Arizona Supreme Court Holds That Nomination Petition Challenger May Not Raise at Hearing New Grounds to Challenge Petition Signatures Without Advance Notice to Other Affected Parties.


Challenger contested the number of valid signatures on the nomination petition filed by a candidate for the U.S. House of Representatives (the “Candidate”).  Following reviews of the challenged signatures by the Pima County Recorder and Santa Cruz County Recorder, the Candidate’s petition was found to have 386 valid signatures — five more than the minimum required.       

The superior court held an evidentiary hearing.  During the hearing, and without advance notice to the other parties, Challenger raised new grounds, not alleged in the complaint, to challenge some of the signatures.  The trial judge refused to allow Challenger to assert the new grounds, finding that to allow the new challenges would deny the Candidate’s due process right to a fair hearing.  The trial court also concluded that, were it to reach the merits of the new challenges, the Candidate’s petition would still have the minimum required number of valid signatures. 

Challenger appealed. 

The Arizona Supreme Court affirmed.  A party challenging a nomination petition must specify the basis for contesting the validity of each challenged signature.  A.R.S. § 16-351(A).  The challenger has the burden of proving by clear and convincing evidence that a challenged signature is not that of a qualified elector.  A challenger who wishes to contest signatures for reasons other than those identified in the complaint and the county recorders’ reports must notify the affected parties and the court.
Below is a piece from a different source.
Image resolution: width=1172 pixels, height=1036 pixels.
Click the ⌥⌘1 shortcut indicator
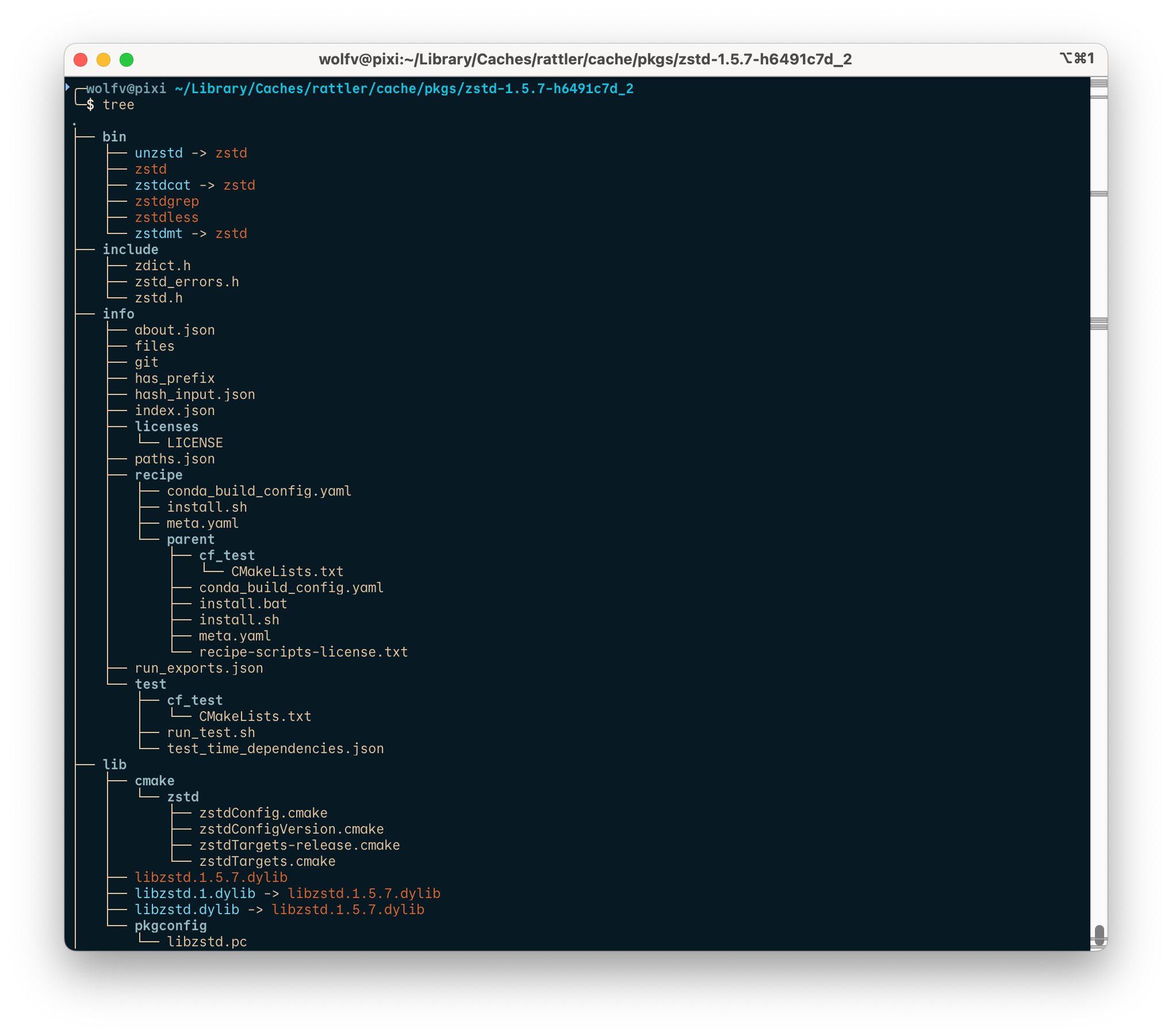click(x=1076, y=59)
In addition, Challenger failed to demonstrate that the trial court erred in its conclusion that Candidate’s petition contained the required minimum number of valid signatures.  Finally, Challenger’s delay in appealing the superior court’s ruling on the last day of the statutory deadline had left the Candidate with only one day to file his response brief; the appeal therefore warranted dismissal on the separate grounds of laches.

Chief Justice Berch authored the opinion; Justices Bales and Pelander concurred.